November is National Alzheimer’s Disease Awareness Month and, according to a report released in August by www.alz.org, one in 10 American families reports they have a relative with Alzheimer’s disease.

Last year, I faced the fact I am now a statistic.

I recently began helping to care for my grandmother. She is suffering from the early stages of Alzheimer’s and it is starting to freak me out.

It has been a tough semester and I have often wanted to quit and just disappear.

Attending college and everything that goes with it seems so meaningless to me right now.

My grandmother is where my mind is and she has been part of my life ever since I can remember. My earliest memories of her are at her house preparing Christmas dinner with my mother and aunts. Now, I do most of the cooking.

Though we have had our personal challenges between us, I believe my grandmother has the toughest challenge ahead of her. She is slowly watching herself lose her mind. I cannot fathom what she must be going through.

She gets frustrated and angry when she forgets something. I try to sympathize with her but I feel like it only makes things worse.

It breaks my heart, watching her cry because she is unable to do the simplest chore.

I used to make jokes about her forgetfulness. I did this to help me deal with the reality of what was happening.

There is no more room for jokes or laughing. I can see the fear in her eyes when she is trying to remember what she was doing.

Her stubbornness to seek help and the family’s apathy has me worried that she will be gone mentally a lot sooner than I would like. But what I like no longer matters. This is about trying to help her through this challenge.

She goes about her day looking like she is healthy. But we all know she is not healthy. The hardest part to understand is she will not get better; there is no cure or pill to restore her brain. She only will get worse and someday she might not even know her own husband of 60 years.

Facing the truth that one day she may not even know who I am has me horrified. How does someone accept the fact that a person they love will slowly lose their mind?

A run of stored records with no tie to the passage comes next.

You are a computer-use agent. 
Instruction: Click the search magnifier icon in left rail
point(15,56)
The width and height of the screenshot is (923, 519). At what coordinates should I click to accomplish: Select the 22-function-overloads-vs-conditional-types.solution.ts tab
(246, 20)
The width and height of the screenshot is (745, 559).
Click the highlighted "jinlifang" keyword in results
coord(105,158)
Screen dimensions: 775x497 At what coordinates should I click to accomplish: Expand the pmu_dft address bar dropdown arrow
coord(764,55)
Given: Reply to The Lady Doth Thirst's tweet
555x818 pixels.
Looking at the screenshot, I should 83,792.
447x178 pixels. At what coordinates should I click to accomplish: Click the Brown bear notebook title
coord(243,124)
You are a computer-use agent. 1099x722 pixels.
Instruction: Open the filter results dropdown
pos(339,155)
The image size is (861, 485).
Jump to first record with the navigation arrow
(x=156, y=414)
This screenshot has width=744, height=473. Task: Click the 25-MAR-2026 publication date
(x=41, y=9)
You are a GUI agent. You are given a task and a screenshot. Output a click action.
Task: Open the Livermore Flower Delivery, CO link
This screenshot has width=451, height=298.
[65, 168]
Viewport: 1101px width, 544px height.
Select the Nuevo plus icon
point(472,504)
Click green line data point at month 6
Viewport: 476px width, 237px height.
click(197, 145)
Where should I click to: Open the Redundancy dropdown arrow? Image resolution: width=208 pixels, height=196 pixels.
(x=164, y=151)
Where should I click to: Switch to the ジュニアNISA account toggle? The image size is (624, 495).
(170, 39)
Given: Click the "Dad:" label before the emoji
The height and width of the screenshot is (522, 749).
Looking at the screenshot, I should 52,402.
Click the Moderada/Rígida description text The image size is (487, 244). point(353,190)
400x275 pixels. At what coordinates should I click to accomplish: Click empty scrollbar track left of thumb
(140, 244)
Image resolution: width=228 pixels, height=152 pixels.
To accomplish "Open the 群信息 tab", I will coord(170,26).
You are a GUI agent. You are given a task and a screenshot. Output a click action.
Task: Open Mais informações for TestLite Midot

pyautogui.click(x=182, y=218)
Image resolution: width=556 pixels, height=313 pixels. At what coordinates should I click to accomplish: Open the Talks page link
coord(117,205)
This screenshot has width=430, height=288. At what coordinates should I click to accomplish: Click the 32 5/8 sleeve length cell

Piece by piece she slips away from the family and there is nothing we can do but watch.

Yet as I see her face this challenge I know I must go forward too. It would be easy for me to quit, but I cannot because I know she would not.

She once said to me that challenges will arise in our lives, but it is how we face these difficulties that will determine in the end, how our story is told.

I know my grandmother’s story will be a great one to tell.